Load Steps

Load step entities are used to define and store load cases for a given analysis. Load steps are defined by selecting the associated load collectors and output blocks which define the load step. Load steps are shown under the Loadstep folder within the Model browser. Some solver interfaces also support the Load Step browser to create and edit load steps.

Load steps have a display state, on or off, which controls the display state of load collectors associated with the load step in the graphics area. The display state of a load step can be controlled using the icon next to the load step entity in the Model browser.

Load steps also have an active and export state. The active state of a load step controls the display state of the load step and the listing of the load step in the Model browser and any of its views. If a load step entity is active, then its display state is available to be turned on or off and it is listed in the Model browser and any of its views. If a load step entity is inactive, then its display state is turned off permanently and it is not listed in the Model browser or any of its views.

The export state of a load step entity controls whether or not that load step is exported when the custom export option is utilized. The all export option is not affected by the export state of a load step. The active and export states of load step entities can be controlled using the Entity State browser.

*DATA*
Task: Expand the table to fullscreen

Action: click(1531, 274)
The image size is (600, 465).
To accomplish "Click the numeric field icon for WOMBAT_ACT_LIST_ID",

*TASKS TO CARRY OUT*
[1] Write out the Load Steps passage word for word, beginning at the words "Load step entities are" and stopping after "edit load steps.".
[2] According to the Load Steps passage, why does an inactive load step not appear in the Model browser? Answer in one to three sentences.
The data isn't needed for this work.

*RESPONSES PER TASK*
[1]
Load step entities are used to define and store load cases for a given analysis. Load steps are defined by selecting the associated load collectors and output blocks which define the load step. Load steps are shown under the Loadstep folder within the Model browser. Some solver interfaces also support the Load Step browser to create and edit load steps.

[2] A load step's active state controls both its display state and whether it is listed in the Model browser and any of its views. So when a load step is inactive, its display state is turned off permanently and it is not listed in the Model browser or any of its views.